## [Source records]
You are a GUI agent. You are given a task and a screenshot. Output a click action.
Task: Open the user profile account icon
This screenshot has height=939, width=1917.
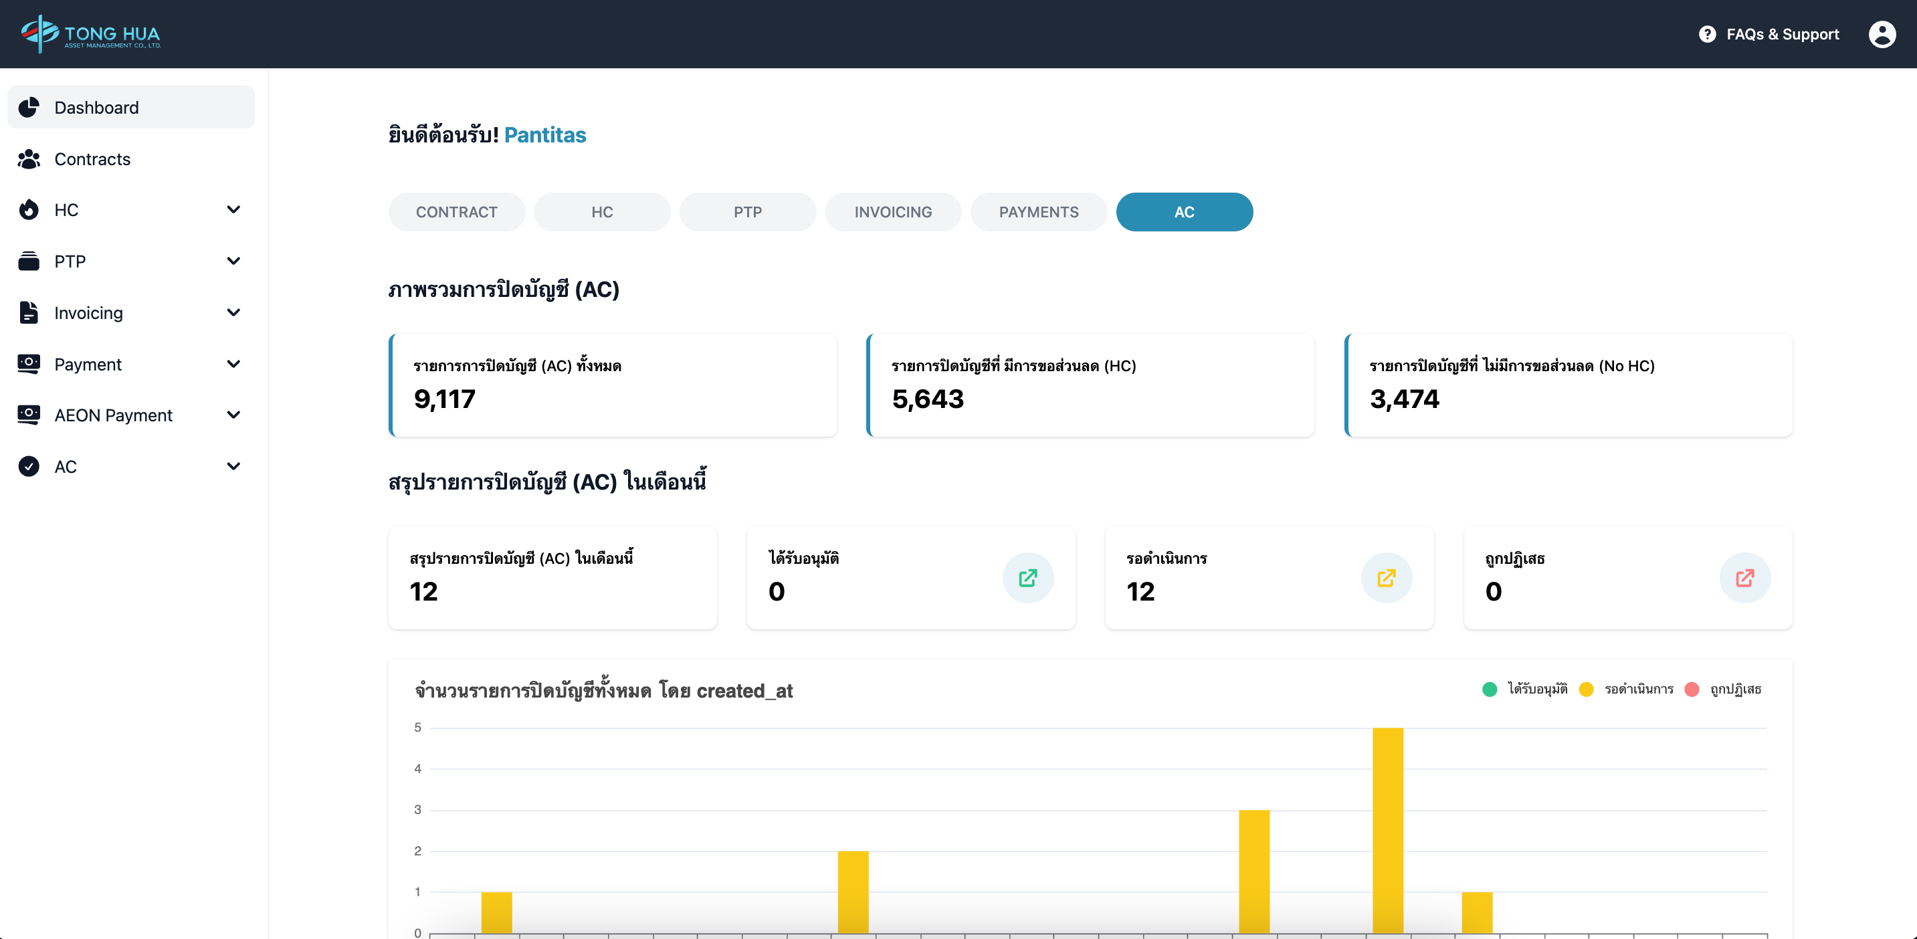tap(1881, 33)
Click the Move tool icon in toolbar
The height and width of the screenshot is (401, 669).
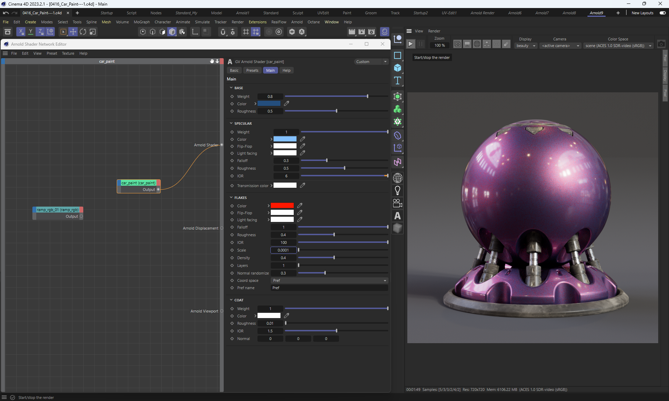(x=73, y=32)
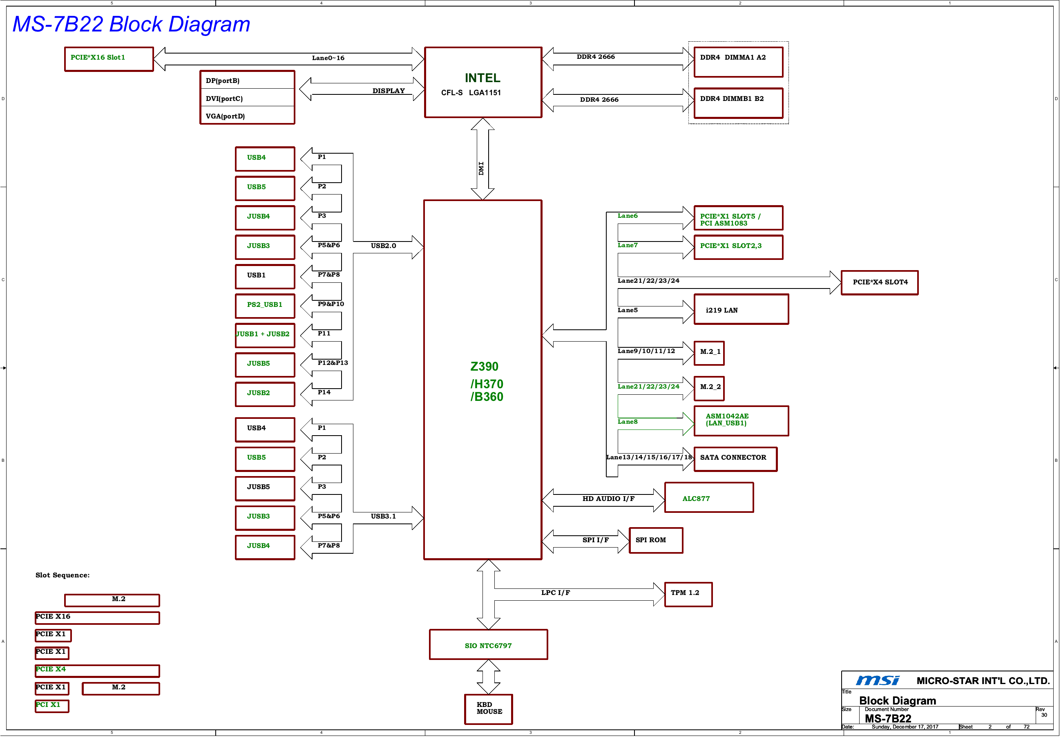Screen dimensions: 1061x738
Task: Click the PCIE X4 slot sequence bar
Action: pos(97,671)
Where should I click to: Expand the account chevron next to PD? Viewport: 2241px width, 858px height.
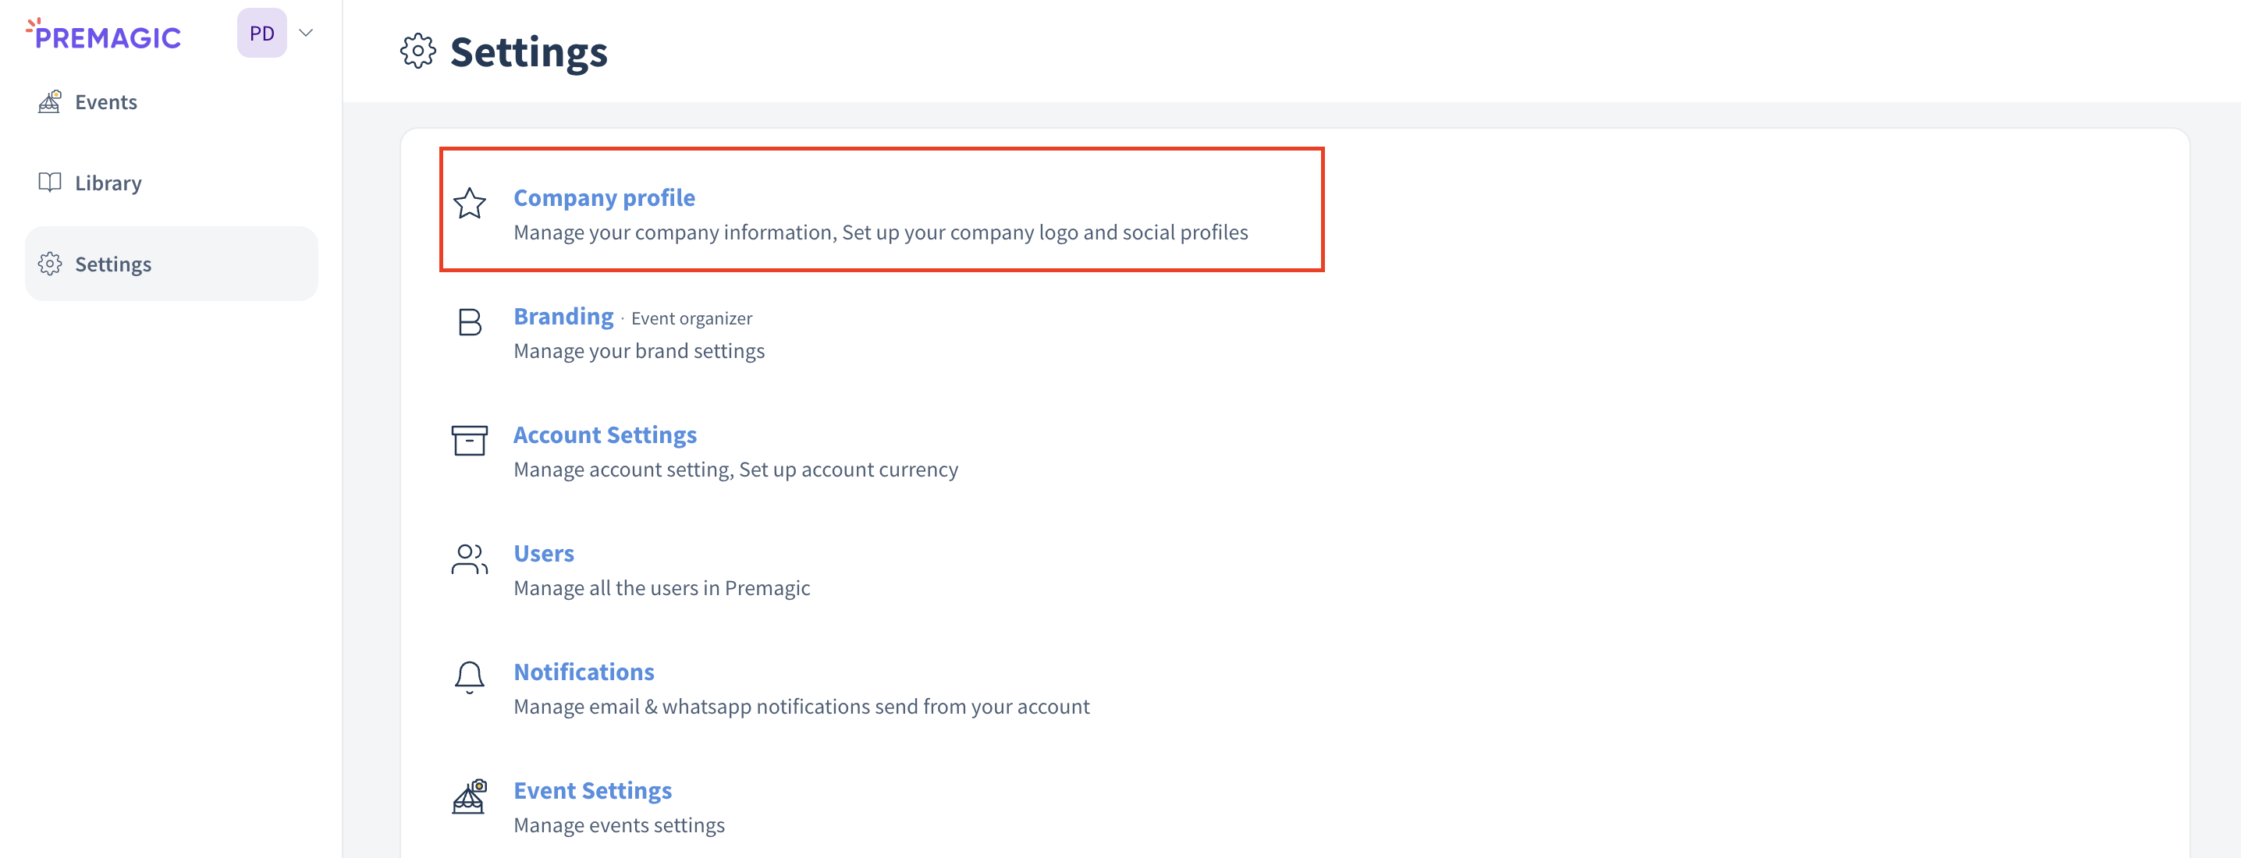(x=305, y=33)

## [Exercise prompt]
In the listing, find every line with the word "icon" and return it.

## [Task response]
Task: Open the user profile account icon
Click the Move tool icon in toolbar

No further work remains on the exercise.